- [TASK SET]
a - Summarize the court judgment excerpt in three sentences.
b - Carry the court judgment excerpt forward with the passage that follows its final sentence.

- [TEXT SHOWN]
───

Notwithstanding this, on a careful reading of the particulars of
claim, it is evident that the plaintiff relies on three separate

causes of action.
[4]
On
14 November 2017, the defendant delivered a plea embodying the
undermentioned two special pleas, both confined to the plaintiff’s

claim for unlawful arrest and detention.
(i)
the
plaintiff’s claim arising out of his unlawful arrest and
detention has prescribed.
(ii)
the
notice contemplated in section 3(2) of the Institution of Legal
Proceedings Against Certain Organs of State Act, Act No 4 of
2002
(“
the
Act
”)
had not been served on the defendant timeously.  This notice is
henceforth referred to as “
the
statutory notice
”.
[5]
On
30 August 2019, the plaintiff delivered an application in terms of
section 3(4) of the Act to condone the failure to serve the
requisite
notice timeously (“
the
condonation application”)
.
In response, the defendant delivered a notice in terms of rule
6(5)(d)(iii) of the Uniform Rules of Court.
The
factual matrix
[6]
On
8 August 2013, the plaintiff was shot by members of the South African
Police Service (“
SAPS
”)
and thereafter arrested and detained for seven (7) days.  On 14
August 2013, the plaintiff appeared in court on a
charge of attempted
murder.  On the following day, he was released from detention.
As appears hereunder the plaintiff
was not prosecuted for the alleged
crime.  Hence the claim for compensation for malicious
prosecution.
[7]
On
8 September 2015
[2]
, being a
date more than two years after the assault and the arrest and
detention, the notice contemplated in section 3(1) of the
Act (i.e.,
the statutory notice) was served on the defendant.

───

- [PROVIDED MATERIAL]
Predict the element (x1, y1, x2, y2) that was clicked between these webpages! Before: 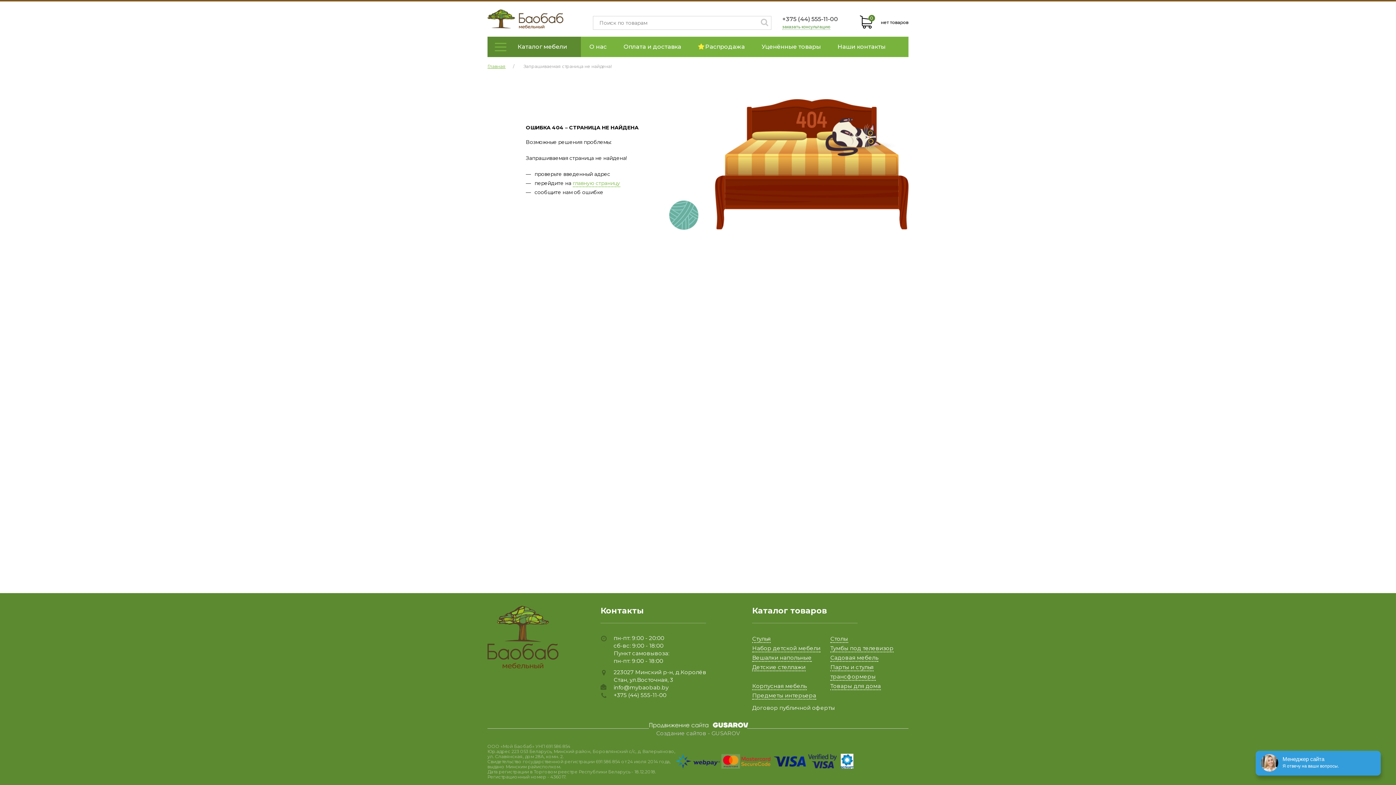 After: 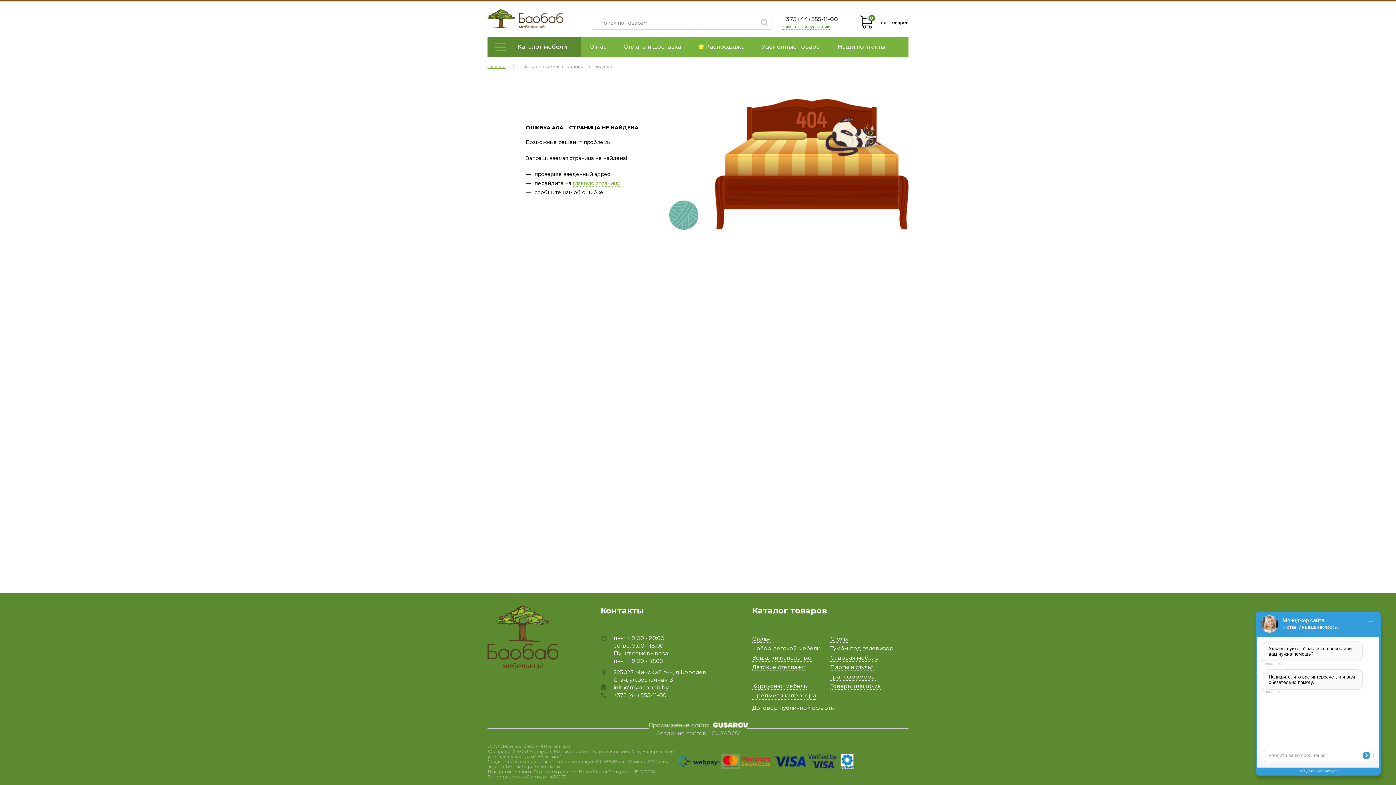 Action: label: главную страницу bbox: (572, 180, 620, 187)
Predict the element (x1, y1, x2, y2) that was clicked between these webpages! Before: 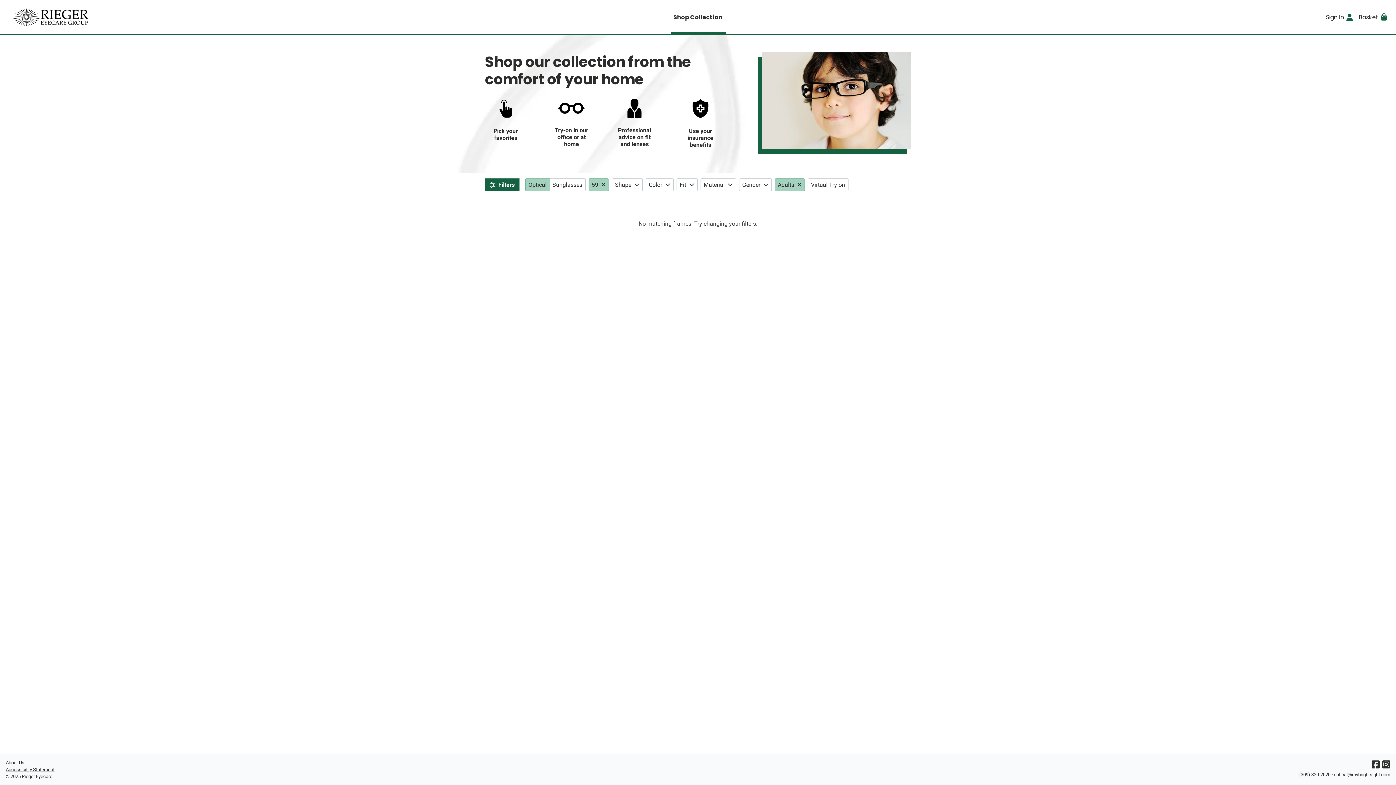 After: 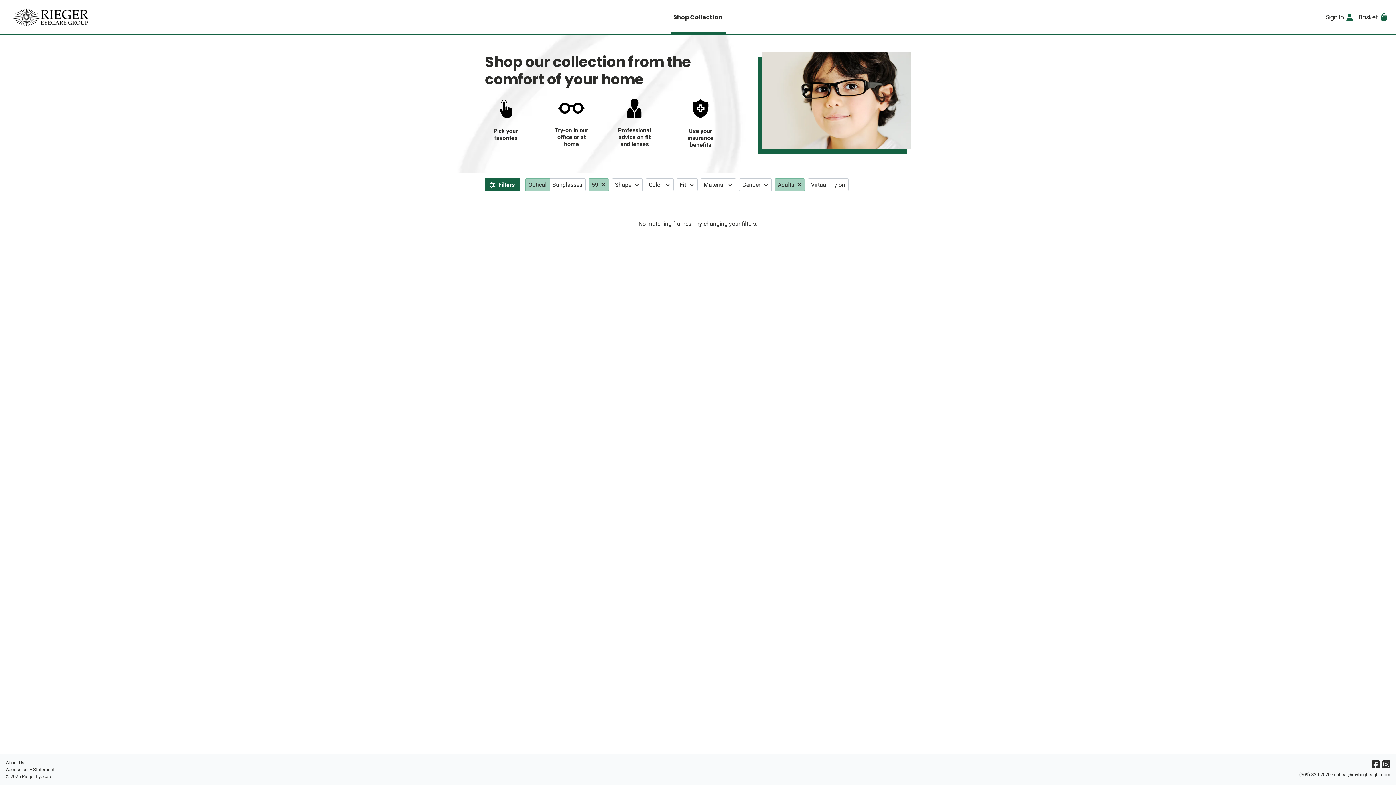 Action: bbox: (1356, 0, 1390, 34) label: Basket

───

- [TASK-BY-TASK ANSWERS]
a - The plaintiff relies on three separate causes of action, and on 14 November 2017 the defendant delivered two special pleas against the claim for unlawful arrest and detention: that it had prescribed, and that the statutory notice under section 3(2) of the Act had not been served timeously. On 30 August 2019 the plaintiff applied under section 3(4) of the Act to condone the late notice, and the defendant responded with a notice under rule 6(5)(d)(iii) of the Uniform Rules of Court. The plaintiff was shot by SAPS members on 8 August 2013, detained for seven days, released the day after his 14 August 2013 court appearance on an attempted murder charge, and never prosecuted, and the statutory notice was served on 8 September 2015, more than two years after the assault, arrest and detention.

b -
[8]
The
defendant was notified that the plaintiff intended instituting legal
proceedings for the payment of the sum of R2 million which
was made
up of compensation in the amount of R1 million for pain and suffering
and R1 million for unlawful arrest.  While
reference is made to
the prosecution being malicious, no mention is made of an intended
claim for compensation for malicious prosecution.
[9]
The
summons in the action was issued on 4 August 2016 but was served by
the Sheriff almost a month later, namely on 29 September
2016.
On 14 November 2017, the defendant filed a plea, embodying two
special pleas.  The one is that the plaintiff’s
claims for
unlawful arrest and detention had prescribed in terms of the
Prescription Act, Act No 68 of 1969 (“
the
Prescription Act
”)
and the other is that the plaintiff had failed to serve the statutory
notice timeously.
The
applicable provisions of the Act
[10]
In
terms of Section 3(1) of the Act a creditor who intends instituting
proceedings against an organ of state must within six months
from the
date on which the debt becomes due, notify the organ of state of its
intention to do so.
[11]
Section
3(4)(b) of the Act confers upon a court the discretion to condone the
failure to notify the organ of state as required by
section 3(1).
However, the discretion exists under three circumstances only:
(i)
the
debt has not been extinguished by prescription;
(ii)
good
cause exists for the creditor’s failure to notify the organ of
state (or to timeously notify it); and
(iii)
the
organ of state is not unreasonably prejudiced by the creditor’s
failure.
[12]
While
a discretion is conferred on the court to condone the failure to
notify the organ of state as required by section 3 (1), the

discretion is removed if the debt has been extinguished by
prescription.
[3]
The
claim for compensation for unlawful arrest and detention.
[13]
The
first question must be whether the plaintiff’s claim for
compensation flowing from the assault and his unlawful arrest
and
detention has prescribed.  In order to determine this, the date
when the debt became due to the plaintiff must be identified.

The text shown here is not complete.